Not only is it a job to read, it was a decade of work to write. Tender Is the Night is famously the follow up novel of The Great Gatsby that took Fitzgerald nine years to get exactly right. And you can tell - the plot is so intricate and the writing so typically decadent Fitzgerald while also not having an useless word in there. Some novels read like they were the easiest thing to write, this one reads like a lot of love and heartache went into it.

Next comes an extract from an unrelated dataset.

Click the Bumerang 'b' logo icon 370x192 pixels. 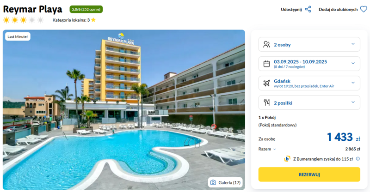coord(287,159)
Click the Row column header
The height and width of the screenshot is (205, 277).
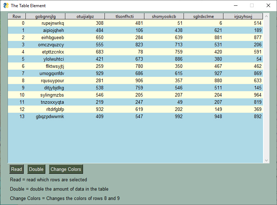pyautogui.click(x=17, y=16)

At the core, it's the story of the marriage between Dick and Nicole Diver. In the original version of the book, we meet the couple after they're married for a few years and are in the South of France vacationing with their friends when they meet Rosemary. Rosemary shows them some ugly truths about their marriage and Fitzgerald then takes you back in time to discover how Dick and Nicole fell in love in the first place. This is not the only version in existence; later on, mostly due to the lukewarm reception of the book that dealt with issues that post-depression America wasn't interested in, Fitzgerald changed around the chapters so that the reader chronologically reads from the Diver's first meeting to Rosemary's role to eventually the end of the story. (This process, including the many versions Fitzgerald wrote before the book was even released, is chronicled in The Composition of Tender Is the Night by Matthew Bruccoli, which is an academic, but fascinating read)

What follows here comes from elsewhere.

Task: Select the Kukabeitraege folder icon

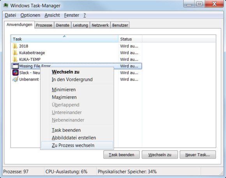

I've read the original version, as I feel this best represents what Fitzgerald wanted before he got influenced by other people's opinions, but I can understand why he changed it around later. The beginning of the novel is hard. As in usual Fitzgerald fashion, we are thrown right into the action with no explanation of who anyone is or what exactly they are doing. The novel is a rollercoaster and quite honestly exhausting to read. I gave up, left the book for weeks, and came back and realised that is the beauty of the book. The lives of the characters are a rollercoaster and exhausting. They're all miserable, tired, unhappy,... And somehow through the writing, Fitzgerald makes you feel the same way. Their lives are crazy and there's no way anyone can constantly live, or read, like that - you feel the dooming decay on these characters more and more with each page.
And then book two starts and we find out how Dick and Nicole met. And it's calm, beautiful reading that reminds us that those characters once had an easier and happier life. This is where Fitzgerald shines and really introduces you to the most beautiful sentences in literature. That's exactly what modern reviewers have discovered after Fitzgerald's death, Tender Is the Night is not as accessible as The Great Gatsby, but once you break through, it's also more beautiful. The story of a couple having and losing love is heartbreaking and Fitzgerald masters the language as no one else to tell this story.
Would I recommend this book as a beach read? Never. I think the first half really requires your completely focus and thought and being in an empty house in a cosy chair sounds much more suitable for this story, especially since the second half doesn't require your completely focus, but you won't be able to stop giving it your all. It's beautiful and all I wish for anyone is to have the time to really explore this novel and fall more deeply in love with Fitzgerald - even with his more complicated layers.